The Song “How Will I Know?”, a 1985 song penned by George Merrill, Shannon Rubicam and Narada Michael Walden, and sung by Whitney Houston on her debut album. It was originally intended for Janet Jackson, who astutely turned it down, perhaps instinctively sensing the cardio-spiritual mayhem lurking in this deceptively effervescent song.

The Culprit

I say a prayer with every heartbeat”.

Whitney likes a boy, to the extent that she dreams about him. She likes him so much, in fact, she prays they will be as one. She doesn’t confine this petitioning of the Lord to Sunday, however, or even before bed each night. No, she says a prayer with every heartbeat. Greatest love of all, or waiting to exhale? With our finger firmly on the pulse, it’s time to get busting.

Matters of the Heart
Her heart beats about 110,000 times per day, providing she doesn’t get excited. This means, of course, she needs to say 110,000 prayers per day, every day…presumably until she and her crush are together (given she’s a prayin’ kinda girl, it’s probably not “together” in the biblical sense).

Speaking of Biblical, which prayer is she uttering? It’s a safe bet it’s not the Israelites’ prayer in Nehemiah 9:1-37, which took them three hours and is the longest prayer mentioned in the Bible. One of the shortest prayers is in Matthew 14:30, where Peter, sensing he’s about to meet his maker – and apparently not all that keen to – asks his maker for a raincheck and says “Lord save me!” Three words is more realistic than three hours, but even so, she’s going to have to hustle – 330,000 words is the equivalent to reading George Eliot’s Middlemarch aloud with room left over for Brother Jacob.

What happens if she does get excited? Let’s say she bumps into him outside the lockers, or they’re meeting up after school to prepare for that big science project? The increase in her heart rate demands a concomitant increase in praying…and really, how much faster can she get before she sounds like Alvin and his rodential buddies calling the last two hundred of the Kentucky Derby? Hollering “Lord save me” at top speed is not exactly the best approach to pitching woo at your crush, or conducting the most rudimentary of conversations, come to that.

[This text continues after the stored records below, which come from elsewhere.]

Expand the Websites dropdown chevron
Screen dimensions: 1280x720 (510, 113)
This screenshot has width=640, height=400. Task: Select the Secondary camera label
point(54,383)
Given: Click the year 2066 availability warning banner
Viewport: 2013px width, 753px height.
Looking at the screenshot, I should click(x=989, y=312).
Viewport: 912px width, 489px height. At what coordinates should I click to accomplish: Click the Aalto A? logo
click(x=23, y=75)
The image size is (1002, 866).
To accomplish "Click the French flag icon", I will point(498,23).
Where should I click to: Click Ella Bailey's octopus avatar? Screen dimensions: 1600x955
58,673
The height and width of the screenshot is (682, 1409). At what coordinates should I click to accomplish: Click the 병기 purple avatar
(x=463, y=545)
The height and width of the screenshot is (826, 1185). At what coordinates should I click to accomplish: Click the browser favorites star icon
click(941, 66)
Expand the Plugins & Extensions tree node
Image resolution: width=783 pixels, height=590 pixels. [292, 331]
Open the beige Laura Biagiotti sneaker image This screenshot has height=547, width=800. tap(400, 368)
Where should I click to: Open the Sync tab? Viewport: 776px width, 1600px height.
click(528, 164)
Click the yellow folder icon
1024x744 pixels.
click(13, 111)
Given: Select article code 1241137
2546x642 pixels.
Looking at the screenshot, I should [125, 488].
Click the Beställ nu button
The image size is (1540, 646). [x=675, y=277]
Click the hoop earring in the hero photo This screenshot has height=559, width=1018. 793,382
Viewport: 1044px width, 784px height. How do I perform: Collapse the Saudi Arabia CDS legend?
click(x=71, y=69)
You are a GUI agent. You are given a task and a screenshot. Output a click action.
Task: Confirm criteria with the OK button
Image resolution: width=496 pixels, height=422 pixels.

Faint Heart Never Won Fair Boy
This brings us to another problem – it’s hard to imagine a young man being attracted to a woman muttering to herself, praying to God incessantly, and unable to do anything else until he agrees to be her boyfriend. Let’s face it, he’s never going to agree to it, and Whitney’s not dumb, she must realise she’s driving him away with her perpetual God-bothering…but with the Fear upon her, her heart rate is going to – you guessed it – increase, leading her into a prayer spiral that can only result his fleeing or her fainting from hyprayerventilation.

Taking it Sloooow.
The only way she can feasibly fulfill her outlandish claim is to slow her heart rate…but how? The answer is, naturally, cryogenics. By entering a pre-cryogenic torpor, Whitney can finally make good upon her cardiac-powered prayer regime…but the catch is, she’s not going to be much chop on the dating scene, given she’ll be struggling to remain conscious.

Unable to boogie, or even move under her own power, the boy of her dreams is going to undoubtedly move on to another, less sluggish girl. Even if he’s not, the underlying problem of her relentless religiosity – even if it is at a more sensible pace – is still going to be off-putting, perhaps more so, given that is being delivered by a woman at the very cusp of consciousness.

Houston, We Have a You-Know-What…
Let’s pause and review. To get the boy of her dreams, Whitney says Peter’s postponement prayer with every heartbeat. Unsurprisingly this is unlikely to attract said boy, and merely result in her sounding like a cartoon chipmunk on amphetamines. The only way to resolve this problem is to cryogenically lower her heart rate to several beats per minute, thus achieving one of her aims – the heartbeat:prayer ratio – yet unquestionably dooming the other, namely, to get the boy to go out with her.

Frankly, if there was a boy attracted to a girl lingering at the edge of death, murmuring prayers and not doing much else, you’d have to wonder if this was the boy of yours, or anyone else’s, dreams.

Either way, the song’s title takes on a whole new meaning in light of this deep-freeze solution. “How will I know if he really loves me?” becomes less a question of how she’ll know by the signs he’s giving, but how she’ll know at all. 

With the cryogenic option on ice, we’re back to the original problem – no matter how many words she runs together, she’s never going to be able to maintain this insane routine, gibbering and palpitating. There’s no time for breathing, eating, drinking or even singing this song – the very fact she’s telling us about praying with every heartbeat means she’s not praying, and therefore flouting her own declaration…with this revelation, there is nothing left to say but Lyricbusted!, amen.